Тут мне в голову пришла мысль, что двадцать лет назад в этом месте еще оставались следы французских лагерей, и я сказал:
— Оррин, давай-ка поищем остатки французских лагерей. Ведь отец писал, что они были окружены каменными стенами.
— Да, возможно, от них что-нибудь осталось.
Оррин встал, и мы, пригнувшись, двинулись на поиски, осторожно ступая по ковру из сосновых иголок, которые скрадывали звук шагов, и глядя в оба, хотя здесь, в горах, можно не опасаться гремучих змей — в высокогорье они практически не встречаются, здесь слишком холодно.
Мы шли, прячась за деревьями, а сойка летела за нами, держась на расстоянии нескольких футов. Сойки — верные спутники человека в горах. Но натура у них воровская. Стоит оставить без присмотра пищу или какую-нибудь вещь, они тут же съедят или украдут. Если им захочется заполучить что-нибудь, они пойдут на такие ухищрения, что просто диву даешься.

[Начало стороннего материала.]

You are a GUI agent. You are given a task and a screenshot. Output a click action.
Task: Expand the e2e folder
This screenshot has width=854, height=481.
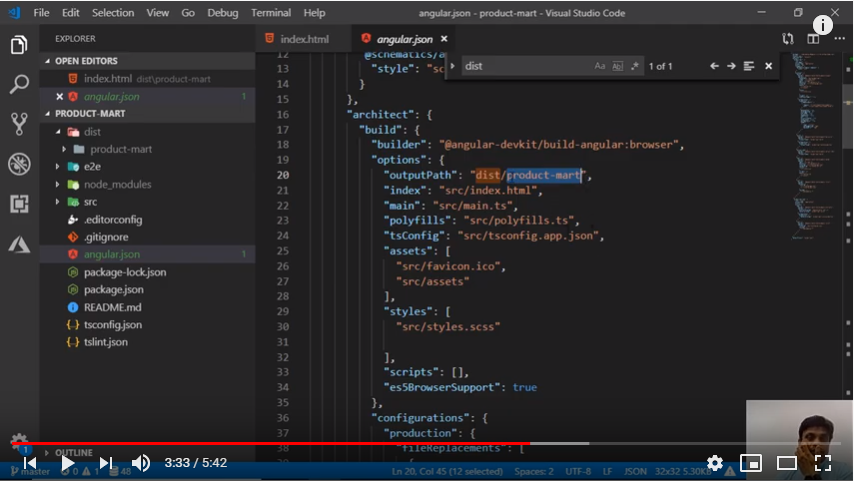pos(90,166)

— Смотри, Телль! — воскликнул Оррин и показал винтовкой на яму под деревом. Подойдя поближе, мы увидели, что края ее обвалились и поросли травой, это была старая довольно глубокая яма — не меньше четырех футов глубиной. На дне ее лежал снег — солнечные лучи не проникали туда.
Трудно сказать, кто вырыл эту яму — Андре, Петигрю или какие-то другие искатели сокровищ, но то, что она была вырыта человеком, сомнений не вызывало — животные не стали бы рыть себе нору в таком месте.
Мы обыскали все вокруг, но, не найдя больше ничего, двинулись вдоль по склону в западном направлении. Выше росли деревья, чья крона напоминала флаг — от сильных ветров ветви сохранились только на одной стороне ствола и вытянулись в линию по направлению господствующих ветров. Кое-где живые зеленые деревья имели мертвые побуревшие верхушки — зимой они торчали из-под снега и погибли под действием жестоких морозов.